In a video speech to the UN Human Rights Council in Geneva, Switzerland, Zeid Ra'ad Al Hussein said armed opposition groups are firing mortars into neighborhoods of western Aleppo, but "indiscriminate airstrikes across the eastern part of the city by government forces and their allies are responsible for the overwhelming majority of civilian casualties."
He said these violations constitute "war crimes," and "if knowingly committed as part of a widespread or systematic attack directed against civilians, they constitute crimes against humanity."
The forces of Syrian President Bashar al-Assad, backed by Russian warplanes, have been pummeling eastern Aleppo as they seek to wrest it from rebel control.
However, a Russian-declared "humanitarian pause" began Thursday, which Russia said would allow rebels and civilians to leave rebel-held sections of the city during daytime hours for three days.
The Russian Defense Ministry unexpectedly announced
the pause Tuesday after a weeks-long bombardment of the Syrian city. The airstrikes and the rising death toll have received fierce criticism from Western powers.
Medical evacuations canceled
Meanwhile, the United Nations said it had canceled plans Friday to begin medical evacuations from eastern Aleppo after failing to get the necessary security assurances.
"We cannot begin safe, secure and voluntary evacuation of the sick and critically wounded and families," Jens Laerke, UN deputy spokesman for humanitarian affairs, told reporters at a briefing Friday in Geneva.
He said UN officials are assessing the situation "on a day-by-day, hour-by-hour basis" and that they "remain hopeful that all the pieces of the complicated puzzle fall into place" to start humanitarian operations.
UN officials have said hundreds of people are in need of medical evacuation from the city.
Russia said it has set up several humanitarian "corridors" for civilians and rebels to leave Aleppo.
But residents who have spoken to CNN said nobody has really taken advantage of the opportunity to leave, largely out of mistrust.
"I haven't seen anyone who left Aleppo city," said Ismail Abdullah, a member of the volunteer Syria Civil Defense, or White Helmets, who dismissed the notion of humanitarian corridors as "fake" and "just lies."
Some residents held a small protest Thursday arguing they would not leave territory for which they had fought and bled. Another told CNN he would like to depart but suggested some rebels weren't allowing civilians to leave, an argument the Syrian government and Russians also were making.
'All-encompassing ceasefire' urged
The UN High Commissioner for Human Rights called for an "immediate, prolonged and all-encompassing ceasefire" in Aleppo to allow humanitarian relief to reach all those in need.
"All parties must provide assistance and free passage for all civilians wishing to flee, without any form of reprisal -- including passage across international borders," he said.

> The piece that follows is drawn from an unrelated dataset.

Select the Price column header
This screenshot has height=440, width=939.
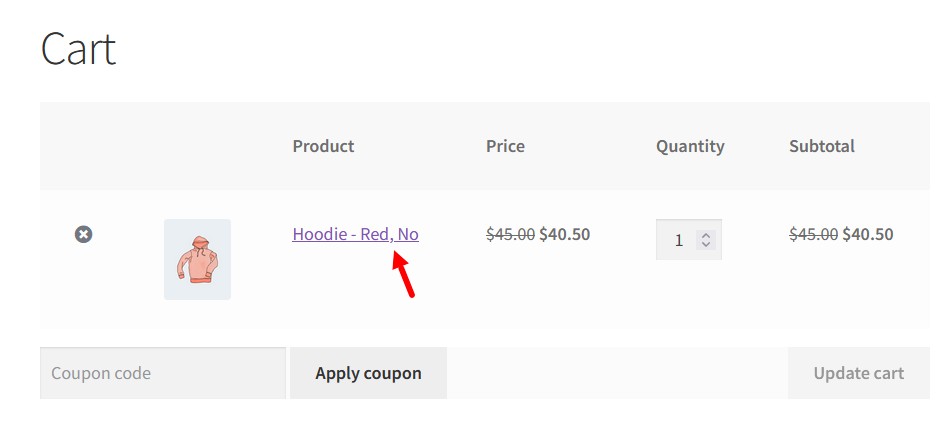(x=505, y=146)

EU urges end to 'atrocities'
The European Union also issued a sharp rebuke early Friday for attacks on civilians in Aleppo.
EU leaders "strongly condemned the attacks by the Syrian regime and its allies, notably Russia, on civilians in Aleppo," European Council President Donald Tusk told reporters in Brussels, Belgium.

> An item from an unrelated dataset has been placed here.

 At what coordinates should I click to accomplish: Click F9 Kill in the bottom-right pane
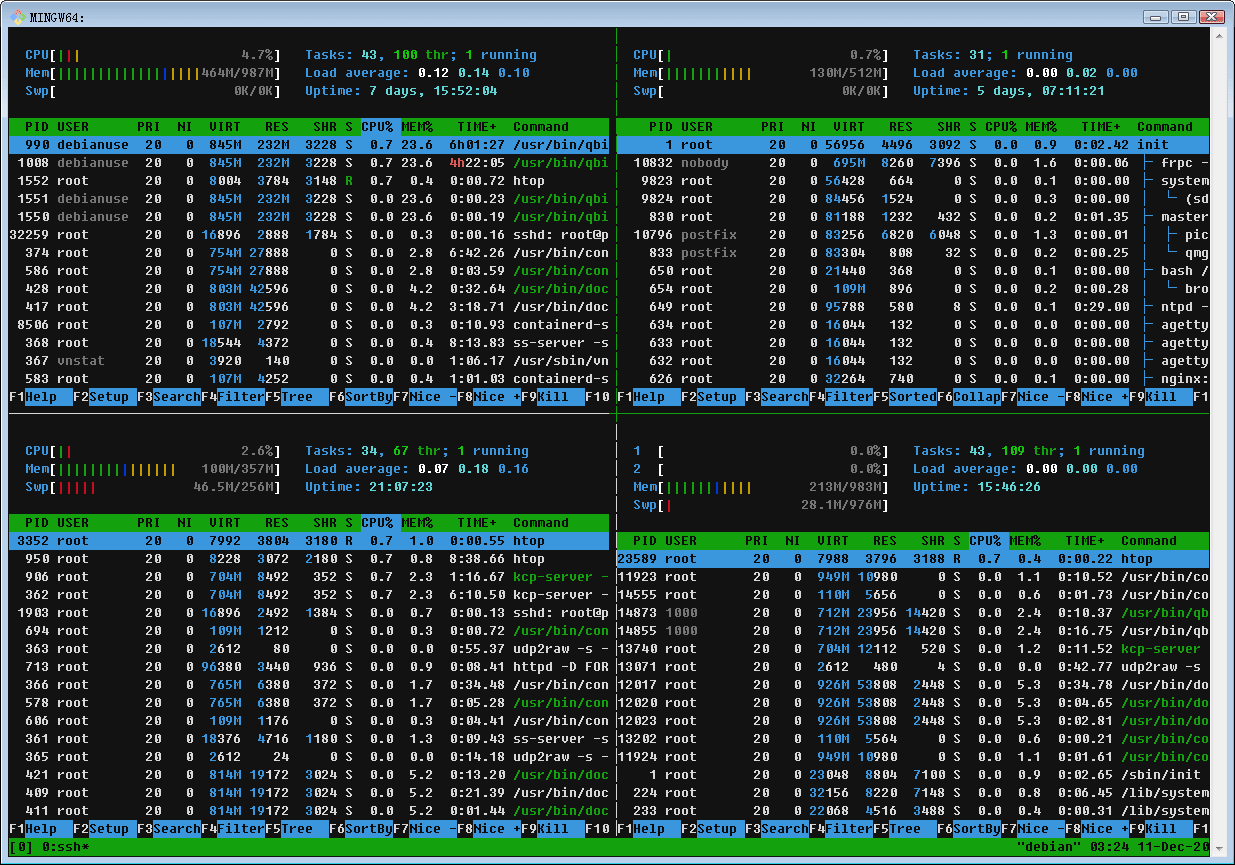tap(1161, 829)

"The EU is calling for an end to the atrocities and an immediate cessation of hostilities. It will consider all available options if these atrocities continue."
The government siege around rebel-held Aleppo has choked off the supply of food, fuel and other daily necessities.

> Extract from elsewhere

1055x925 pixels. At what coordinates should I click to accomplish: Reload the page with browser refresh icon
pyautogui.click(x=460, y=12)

Airstrikes in recent weeks have killed hundreds in east Aleppo, where about 250,000 to 275,000 residents remain trapped by government troops.
Cluster bombs claim
Save the Children called Friday for an end to the reported use of cluster munitions in Aleppo, saying they posed a particular danger to children.
According to Save the Children, the Violations Documentation Center, which documents human rights violations in Syria, recorded 137 cluster bomb attacks in Aleppo from September 10 to October 10.
Cluster munitions break up into bomblets that scatter across an area at least as great as a soccer field. These bomblets, which can look like a ball or toy, often fail to explode until curious children pick them up, resulting in devastating injuries.
Rights group Amnesty International also this week cited Aleppo residents who said they had witnessed the use of internationally banned cluster munitions.
"The use of cluster munitions is banned under international law because they are inherently indiscriminate and, due to their high dud-rate, pose a long-lasting threat to civilians," said Lynn Maalouf, deputy director for research at Amnesty's Beirut regional office.
"Their apparent use in eastern Aleppo city is just further evidence of how determined Syrian government forces and their Russian allies are to create a hostile and deadly environment in the city, clearly aimed at driving civilians out at any cost."